Ele a olhou seriamente por alguns minutos retorcendo os lábios. Ambos soltaram uma risada triste.

E foi assim que Imogene convenceu o nobre Baelish a encenar a briga que lhe invalidaria. E foi a caminho da viela onde tudo ocorreu, que ambos se olharam nos olhos pela última vez, sabendo que tudo mudaria a partir dali. Imogene passaria meses, talvez anos, interpretando o papel de uma inválida, e Baelish ganharia o amargo título de traidor de Devonshire. Quando tudo terminou, ele montou seu cavalo e cavalgou sem rumo por muitas léguas, até que nauseado parou perto de um carvalho seco. Desmontou do animal e cambaleou pela relva, levando a mão ao estômago e vomitando.
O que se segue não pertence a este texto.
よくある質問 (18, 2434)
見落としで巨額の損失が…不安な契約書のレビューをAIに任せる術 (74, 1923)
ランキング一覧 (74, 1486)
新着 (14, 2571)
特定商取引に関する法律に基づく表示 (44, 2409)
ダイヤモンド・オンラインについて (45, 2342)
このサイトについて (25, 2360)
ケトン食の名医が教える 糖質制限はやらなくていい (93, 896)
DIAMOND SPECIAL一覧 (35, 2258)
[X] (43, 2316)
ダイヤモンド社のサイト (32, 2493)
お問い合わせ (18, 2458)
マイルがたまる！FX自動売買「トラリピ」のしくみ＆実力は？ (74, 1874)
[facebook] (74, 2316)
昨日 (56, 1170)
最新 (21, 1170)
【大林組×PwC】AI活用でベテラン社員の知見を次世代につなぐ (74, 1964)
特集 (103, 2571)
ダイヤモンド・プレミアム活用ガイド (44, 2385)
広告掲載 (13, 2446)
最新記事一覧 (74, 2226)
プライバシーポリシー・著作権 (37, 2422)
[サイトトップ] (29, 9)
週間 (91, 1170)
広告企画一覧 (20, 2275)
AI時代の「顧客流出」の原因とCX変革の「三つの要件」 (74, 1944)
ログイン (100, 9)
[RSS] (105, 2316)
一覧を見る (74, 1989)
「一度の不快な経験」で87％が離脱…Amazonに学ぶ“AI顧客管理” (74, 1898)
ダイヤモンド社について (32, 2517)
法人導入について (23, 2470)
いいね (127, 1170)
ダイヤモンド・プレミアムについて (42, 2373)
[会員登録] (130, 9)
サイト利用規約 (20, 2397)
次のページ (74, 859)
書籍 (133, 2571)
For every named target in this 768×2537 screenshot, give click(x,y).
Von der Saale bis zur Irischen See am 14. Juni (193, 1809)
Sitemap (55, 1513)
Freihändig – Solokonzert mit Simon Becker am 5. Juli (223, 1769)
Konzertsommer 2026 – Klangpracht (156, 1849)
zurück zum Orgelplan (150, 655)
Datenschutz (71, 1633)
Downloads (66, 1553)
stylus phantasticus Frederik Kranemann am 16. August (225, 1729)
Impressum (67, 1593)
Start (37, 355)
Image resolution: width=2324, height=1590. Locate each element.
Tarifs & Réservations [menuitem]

Manteve sua testa pressionada no tronco áspero e gelado da árvore por alguns minutos até conseguir se firmar novamente, e quando o fez, num acesso cego de fúria esmurrou a madeira morta e gelada até que os nós dos dedos ficassem em carne viva. Quando parou, sentindo o sangue quente escorrer pela palma da mão, soltou um grito quase animalesco, um urro cheio de dor, mas essa dor não era física. Por fim, montou novamente em seu cavalo e rumou para a o território Cornualho para fazer a única coisa que lhe restava: Levar a notícia da queda de Imogene para Agur Drachen e entregá-la como um presente para o tirano. Assim, Baelish se tornou a mão direita do Rei, forçado pelo destino a interpretar um papel que o faria odiar a si mesmo pelo resto dos seus dias. Pensando bem, talvez fosse uma coisa boa a sua certeza de que morreria jovem, cumprindo o seu dever, por mais amargo que esse dever fosse.